WHAT YOU WILL DO - Beginning with the line that mentions "Sitemap (269, 2487)", reproduce every line through the last line of the entries, exactly, and only those.

EXERCISE INPUT -

━━━━━━━━

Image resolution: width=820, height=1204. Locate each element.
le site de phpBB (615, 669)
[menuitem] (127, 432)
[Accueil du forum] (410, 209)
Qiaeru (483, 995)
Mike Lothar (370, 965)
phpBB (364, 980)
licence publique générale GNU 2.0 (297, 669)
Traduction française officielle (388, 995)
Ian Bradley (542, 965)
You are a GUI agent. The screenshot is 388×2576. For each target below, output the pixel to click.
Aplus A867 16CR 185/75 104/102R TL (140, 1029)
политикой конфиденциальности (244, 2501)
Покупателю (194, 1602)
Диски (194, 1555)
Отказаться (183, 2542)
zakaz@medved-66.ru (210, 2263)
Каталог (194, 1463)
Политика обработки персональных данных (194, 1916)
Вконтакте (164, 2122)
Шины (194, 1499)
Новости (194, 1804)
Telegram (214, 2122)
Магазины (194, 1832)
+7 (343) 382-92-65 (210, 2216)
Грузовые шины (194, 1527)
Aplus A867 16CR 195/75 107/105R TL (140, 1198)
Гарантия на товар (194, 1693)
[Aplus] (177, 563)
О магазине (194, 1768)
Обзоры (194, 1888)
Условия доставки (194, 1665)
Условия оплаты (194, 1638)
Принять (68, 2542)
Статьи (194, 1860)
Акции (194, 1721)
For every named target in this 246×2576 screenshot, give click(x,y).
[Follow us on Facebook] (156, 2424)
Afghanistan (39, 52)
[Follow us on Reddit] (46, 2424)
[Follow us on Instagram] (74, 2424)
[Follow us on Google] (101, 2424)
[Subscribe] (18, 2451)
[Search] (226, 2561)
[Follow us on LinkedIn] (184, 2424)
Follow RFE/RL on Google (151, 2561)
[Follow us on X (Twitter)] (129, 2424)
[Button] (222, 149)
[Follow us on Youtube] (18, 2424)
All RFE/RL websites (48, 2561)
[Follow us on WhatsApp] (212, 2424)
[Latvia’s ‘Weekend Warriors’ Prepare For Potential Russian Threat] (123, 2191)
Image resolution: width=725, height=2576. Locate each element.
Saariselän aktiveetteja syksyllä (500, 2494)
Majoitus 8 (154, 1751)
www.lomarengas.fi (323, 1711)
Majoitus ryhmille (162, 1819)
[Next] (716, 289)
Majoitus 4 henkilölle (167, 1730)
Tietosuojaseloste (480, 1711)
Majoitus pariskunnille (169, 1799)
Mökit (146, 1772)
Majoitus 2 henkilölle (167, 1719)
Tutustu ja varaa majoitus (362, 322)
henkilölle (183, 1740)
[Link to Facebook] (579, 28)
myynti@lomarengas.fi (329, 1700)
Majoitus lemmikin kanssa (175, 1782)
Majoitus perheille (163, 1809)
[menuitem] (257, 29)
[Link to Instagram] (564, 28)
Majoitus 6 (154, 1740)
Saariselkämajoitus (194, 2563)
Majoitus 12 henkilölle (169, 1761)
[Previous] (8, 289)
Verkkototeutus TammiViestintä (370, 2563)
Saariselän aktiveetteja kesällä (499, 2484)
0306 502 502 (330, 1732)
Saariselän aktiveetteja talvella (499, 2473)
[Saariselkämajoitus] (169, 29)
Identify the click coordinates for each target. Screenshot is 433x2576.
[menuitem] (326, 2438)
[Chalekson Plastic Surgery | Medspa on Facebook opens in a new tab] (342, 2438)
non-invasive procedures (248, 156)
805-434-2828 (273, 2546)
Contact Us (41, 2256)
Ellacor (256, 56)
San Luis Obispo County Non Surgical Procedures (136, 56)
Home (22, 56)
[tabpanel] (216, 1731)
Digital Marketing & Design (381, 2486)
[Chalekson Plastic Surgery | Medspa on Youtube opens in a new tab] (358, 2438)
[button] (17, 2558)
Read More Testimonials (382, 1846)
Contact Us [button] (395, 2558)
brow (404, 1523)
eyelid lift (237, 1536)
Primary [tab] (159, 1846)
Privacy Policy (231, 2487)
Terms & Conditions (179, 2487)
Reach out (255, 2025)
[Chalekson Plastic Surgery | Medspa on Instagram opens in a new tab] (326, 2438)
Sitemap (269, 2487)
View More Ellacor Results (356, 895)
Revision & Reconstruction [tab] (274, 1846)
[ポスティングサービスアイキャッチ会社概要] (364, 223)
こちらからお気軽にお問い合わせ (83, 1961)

━━━━━━━━

RESPONSE -
Sitemap (269, 2487)
View More Ellacor Results (356, 895)
Revision & Reconstruction [tab] (274, 1846)
[ポスティングサービスアイキャッチ会社概要] (364, 223)
こちらからお気軽にお問い合わせ (83, 1961)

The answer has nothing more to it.